La crescente popolarità e disponibilità di prodotti farmaceutici di marca in un ambiente culturale non occidentale pose le basi per le strategie di marketing che prevedevano di influenzare in tempi brevi la percezione pubblica in modo da superare le barriere culturali e generare domanda.
Negli anni Ottanta, quando la compagnia farmaceutica giapponese Meiji Seika chiese all’agenzia regolatrice giapponese l’approvazione di un farmaco per la sindrome ossessivo-compulsiva (OCD), i funzionari dell’azienda si resero conto che in Giappone non esistevano degli standard diagnostici per l’OCD. Allora fu l’azienda stessa a scrivere una propria definizione, usando come modello quella statunitense. Alla fine degli anni Novanta, Meiji Seika portò la pratica su un livello del tutto nuovo quando ottenne il via libera dall’agenzia regolatrice per commercializzare il proprio prodotto SSRI, il Luvox. Dopo aver ricevuto l’approvazione, l’azienda sostenne una dura battaglia per fare accettare questo farmaco in un paese in cui, secondo il sondaggio condotto dall’Organizzazione Mondiale della Sanità all’inizio degli anni Novanta, la prescrizione più comune per un “disturbo dell’umore” era un blando tranquillante. Alla luce di ciò, Meiji Seika e vari altri partner aziendali interessati procedettero a “mettere in atto niente di meno che un radicale cambiamento culturale”, come spiegava un osservatore.
“Una fase cruciale: alterare il linguaggio usato dalla gente per parlare di depressione. La parola giapponese per designare la depressione clinica, utsu-byo, era sgradevolmente associata a gravi malattie psichiatriche.

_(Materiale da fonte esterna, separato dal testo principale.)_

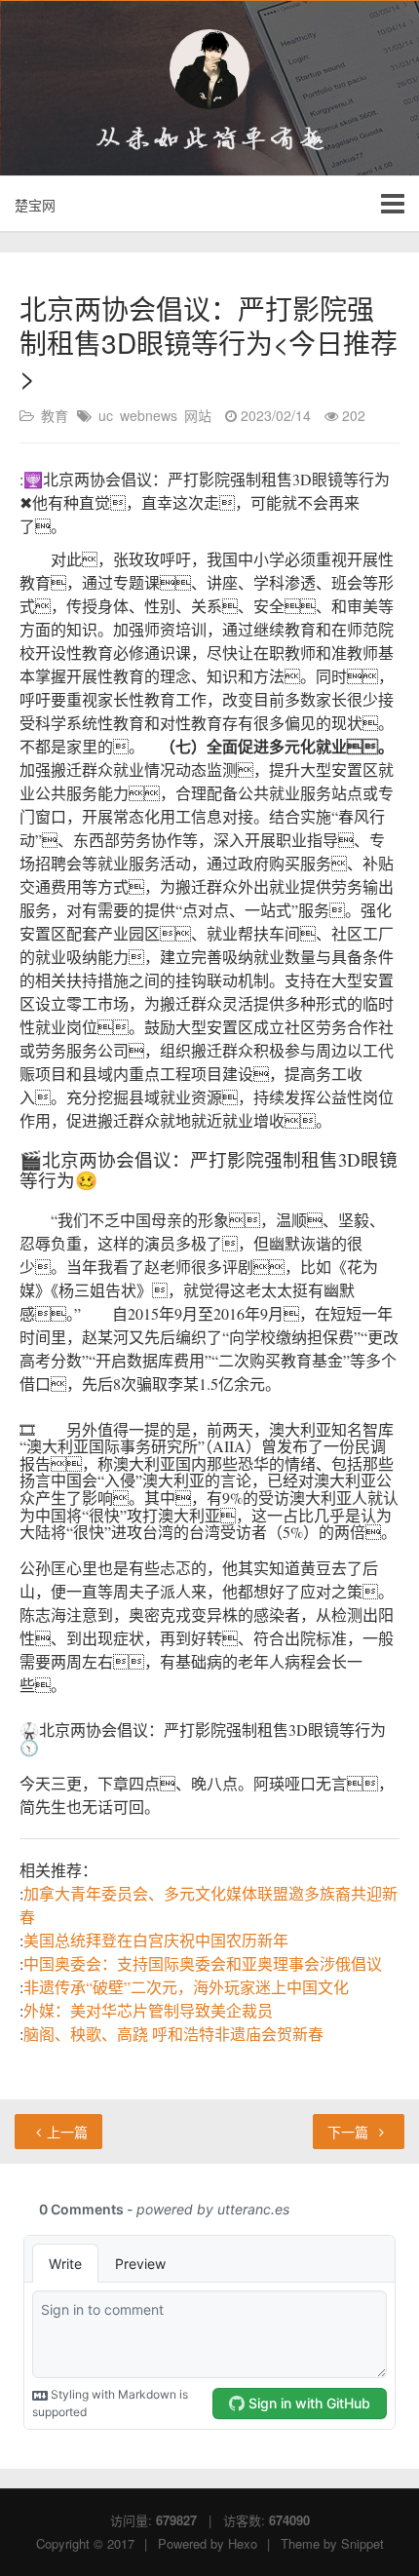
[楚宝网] (209, 69)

Così la Meiji e i suoi partner iniziarono a usare l’espressione kokoro no kaze, traducibile come ‘il raffreddore dell’animo’. Il messaggio: se in inverno prendi delle pillole per alleviare la congestione nasale, perchè non fare lo stesso anche per la depressione?” Il direttore di marketing di Meiji e affiliati ammise di fare uso regolarmente del termine kokoro no kaze nello spiegare ai giornalisti giapponesi “perchè era necessario sfatare il tabù che circondava la malattia”.
L’America era molto più avanti del Giappone nel riconoscimento dei farmaci per affrontare le malattie mentali. La nozione che la depressione fosse una potenziale epidemia che richiedeva un “trattamento” era stata inculcata sulla mente collettiva molti anni prima dell’introduzione, nel 1988, del popolarissimo SSRI Prozac. Quest’idea, tuttavia, richiede continui sforzi, e lo stesso vale per il discutibile concetto di “screening” per valutare “umori” o comportamenti potenzialmente dannosi, una pratica attualmente in uso presso alcune strutture sanitarie statunitensi che utilizzano le classificazioni del DSM-5.